Packages full of hope and love

Packages full of hope and love

The hall is full. There are pallets everywhere. Dozens of colorful packages are piled up on each of them. The journey can start soon. Destination: syria. Hope: making lots of children happy. And adults too of course.

Tobias winkler looks around. Everything is ready. The packages on the pallets are wrapped in cellophane foil to prevent them from falling over during transport. In one corner of the hall are other items: bedding, dishes, walking aids, mattresses, wheelchairs. All this will be loaded onto two trucks this wednesday. And then it’s off to syria. The majority of the pallets are already in front of the hall, ready to be picked up.

Love in the box is the name of the project that started in wurzburg in 2015 – and has now reached almost all large cities in germany. Tobias winkler is something like the engine.

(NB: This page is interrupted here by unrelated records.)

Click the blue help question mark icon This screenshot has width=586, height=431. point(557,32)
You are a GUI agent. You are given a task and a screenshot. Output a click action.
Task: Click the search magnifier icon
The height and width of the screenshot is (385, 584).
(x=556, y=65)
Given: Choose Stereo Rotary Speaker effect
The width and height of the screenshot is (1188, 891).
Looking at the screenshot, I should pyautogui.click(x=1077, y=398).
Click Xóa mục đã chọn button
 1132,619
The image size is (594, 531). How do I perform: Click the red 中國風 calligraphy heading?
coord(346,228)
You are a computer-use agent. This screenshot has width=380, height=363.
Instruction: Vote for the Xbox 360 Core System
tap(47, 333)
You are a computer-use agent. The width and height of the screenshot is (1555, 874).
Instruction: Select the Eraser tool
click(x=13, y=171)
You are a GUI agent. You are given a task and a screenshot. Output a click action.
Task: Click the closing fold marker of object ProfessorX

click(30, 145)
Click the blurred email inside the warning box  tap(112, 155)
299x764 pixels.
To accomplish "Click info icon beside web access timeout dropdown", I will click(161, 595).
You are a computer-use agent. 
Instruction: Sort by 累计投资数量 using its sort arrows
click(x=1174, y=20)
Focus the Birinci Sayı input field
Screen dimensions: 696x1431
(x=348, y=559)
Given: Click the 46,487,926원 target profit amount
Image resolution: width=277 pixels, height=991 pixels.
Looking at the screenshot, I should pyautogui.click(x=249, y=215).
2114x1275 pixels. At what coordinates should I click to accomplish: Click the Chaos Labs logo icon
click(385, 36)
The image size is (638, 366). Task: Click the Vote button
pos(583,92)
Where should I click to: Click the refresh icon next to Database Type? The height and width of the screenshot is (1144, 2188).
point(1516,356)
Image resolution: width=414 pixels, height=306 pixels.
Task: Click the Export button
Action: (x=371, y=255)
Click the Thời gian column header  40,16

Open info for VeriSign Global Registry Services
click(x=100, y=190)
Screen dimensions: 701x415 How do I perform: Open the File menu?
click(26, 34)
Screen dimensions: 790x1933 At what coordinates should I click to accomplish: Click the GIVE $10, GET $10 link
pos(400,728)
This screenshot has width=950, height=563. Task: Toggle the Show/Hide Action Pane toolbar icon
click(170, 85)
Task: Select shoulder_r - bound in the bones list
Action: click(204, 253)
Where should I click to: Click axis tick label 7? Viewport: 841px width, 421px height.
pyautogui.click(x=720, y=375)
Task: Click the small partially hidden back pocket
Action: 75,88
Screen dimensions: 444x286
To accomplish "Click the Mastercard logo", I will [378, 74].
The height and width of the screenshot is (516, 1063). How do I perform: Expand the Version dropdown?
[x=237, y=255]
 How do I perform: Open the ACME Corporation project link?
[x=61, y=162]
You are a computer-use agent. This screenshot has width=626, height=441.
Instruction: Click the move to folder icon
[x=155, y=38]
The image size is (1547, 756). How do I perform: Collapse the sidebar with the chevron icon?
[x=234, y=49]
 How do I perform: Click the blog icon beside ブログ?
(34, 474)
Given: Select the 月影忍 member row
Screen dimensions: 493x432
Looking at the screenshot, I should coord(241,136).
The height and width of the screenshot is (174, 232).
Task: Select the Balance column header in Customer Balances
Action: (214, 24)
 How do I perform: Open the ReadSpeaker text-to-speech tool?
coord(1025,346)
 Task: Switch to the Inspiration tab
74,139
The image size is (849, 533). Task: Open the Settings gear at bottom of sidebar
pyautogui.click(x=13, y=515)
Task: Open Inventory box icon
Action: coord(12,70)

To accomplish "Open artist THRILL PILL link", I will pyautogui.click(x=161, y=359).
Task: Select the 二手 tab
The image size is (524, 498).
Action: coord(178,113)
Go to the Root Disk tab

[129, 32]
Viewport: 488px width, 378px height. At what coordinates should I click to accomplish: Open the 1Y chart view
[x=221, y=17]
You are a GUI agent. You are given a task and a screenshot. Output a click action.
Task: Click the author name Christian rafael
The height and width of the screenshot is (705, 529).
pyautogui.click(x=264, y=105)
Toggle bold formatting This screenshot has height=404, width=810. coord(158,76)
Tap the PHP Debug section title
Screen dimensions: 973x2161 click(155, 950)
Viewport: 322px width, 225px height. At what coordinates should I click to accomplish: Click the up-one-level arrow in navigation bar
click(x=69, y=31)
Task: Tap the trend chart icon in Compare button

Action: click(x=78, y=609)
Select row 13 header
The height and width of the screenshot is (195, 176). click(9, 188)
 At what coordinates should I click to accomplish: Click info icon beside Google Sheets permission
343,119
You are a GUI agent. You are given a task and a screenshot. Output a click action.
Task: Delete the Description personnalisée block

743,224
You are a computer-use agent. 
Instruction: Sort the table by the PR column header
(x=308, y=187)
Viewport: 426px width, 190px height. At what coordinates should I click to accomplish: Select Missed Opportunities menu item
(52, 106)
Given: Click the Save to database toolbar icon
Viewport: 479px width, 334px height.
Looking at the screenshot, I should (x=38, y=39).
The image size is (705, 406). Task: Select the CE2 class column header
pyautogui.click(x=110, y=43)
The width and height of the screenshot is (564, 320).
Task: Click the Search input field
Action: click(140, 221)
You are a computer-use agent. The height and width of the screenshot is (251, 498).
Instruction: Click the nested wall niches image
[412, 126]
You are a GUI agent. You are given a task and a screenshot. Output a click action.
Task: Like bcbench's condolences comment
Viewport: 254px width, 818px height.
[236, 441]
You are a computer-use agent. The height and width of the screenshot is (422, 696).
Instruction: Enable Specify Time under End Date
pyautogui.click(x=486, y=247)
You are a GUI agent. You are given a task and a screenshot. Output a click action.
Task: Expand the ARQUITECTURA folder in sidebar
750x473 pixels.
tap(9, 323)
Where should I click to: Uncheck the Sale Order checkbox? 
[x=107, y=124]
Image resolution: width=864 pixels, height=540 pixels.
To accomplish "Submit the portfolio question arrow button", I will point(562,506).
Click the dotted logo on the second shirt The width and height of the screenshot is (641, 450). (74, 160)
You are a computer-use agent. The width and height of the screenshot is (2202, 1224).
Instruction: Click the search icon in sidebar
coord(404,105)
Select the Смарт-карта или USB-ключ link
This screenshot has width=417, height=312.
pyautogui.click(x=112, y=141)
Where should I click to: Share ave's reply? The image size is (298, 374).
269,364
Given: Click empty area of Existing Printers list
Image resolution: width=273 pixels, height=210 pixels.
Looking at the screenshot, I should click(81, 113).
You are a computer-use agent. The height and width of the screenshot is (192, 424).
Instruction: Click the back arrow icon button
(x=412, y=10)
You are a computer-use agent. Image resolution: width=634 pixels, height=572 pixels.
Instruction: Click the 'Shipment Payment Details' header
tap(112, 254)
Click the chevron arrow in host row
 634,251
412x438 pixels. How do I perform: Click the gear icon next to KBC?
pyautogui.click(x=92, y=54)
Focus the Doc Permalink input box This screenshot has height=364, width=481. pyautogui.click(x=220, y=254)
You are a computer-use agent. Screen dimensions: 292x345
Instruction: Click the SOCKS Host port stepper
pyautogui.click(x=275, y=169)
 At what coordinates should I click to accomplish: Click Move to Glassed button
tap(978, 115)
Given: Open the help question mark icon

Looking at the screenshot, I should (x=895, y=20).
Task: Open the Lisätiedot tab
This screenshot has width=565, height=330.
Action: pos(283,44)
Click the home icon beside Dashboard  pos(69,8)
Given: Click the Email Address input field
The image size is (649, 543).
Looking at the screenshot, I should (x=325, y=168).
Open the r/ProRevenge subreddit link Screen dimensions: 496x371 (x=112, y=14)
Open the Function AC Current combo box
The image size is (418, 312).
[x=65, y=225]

Untiringly he goes to work six months a year. But without his hard-working helpers he would never be able to do the work. He has 20 to 30 in the region. They are on site this wednesday to finally clear out the warehouse and get the aid packages on the road.

In the district of kitzingen, too, there were so-called collection points where the empty boxes were picked up and the full boxes were accepted again. From there we went to the main camp, which this year is located in gerbrunn, more precisely in a hall on the edge of the former leighton barracks. "This used to be a tank hangar," explains tobias winkler and has to laugh. It’s a nice twist: where weapons of war used to be stored, there are now piles of "love packages". Hope for peace.

About 8000 packages have been brought to gerbrunn from the respective collection points, and about 120 pallets are waiting in the hall to be taken away. Winkler works with the human plus e team to distribute the goods on site.V. Together. Volunteers deliver the boxes and aid supplies to men, women and children in various regions.

During the wave of refugees in 2015 the idea for the project matured. Volunteers get to know each other while hauling boxes in the clothing stores and helping in the shelters. They decided to take action themselves. In 2016, they launched the first pack-and-carry campaign. "Back then, we took the things to greece," winkler remembers. "To the children in the refugee camps and to the roma settlements."The following year the christmas boxes were distributed to needy people in germany through the "tafeln". This year, syria.

Finally the trucks are coming. The loading can start. Six months of work behind tobias winkler and his helpers – besides all the challenges of a normal everyday life. Why he does all this to himself? Tobias winkler does not have to think about it for long. "The many talk does not help us after all."For him, the logical answer is to become active, get involved and help. "I also like the idea that the local people are happy about the gifts."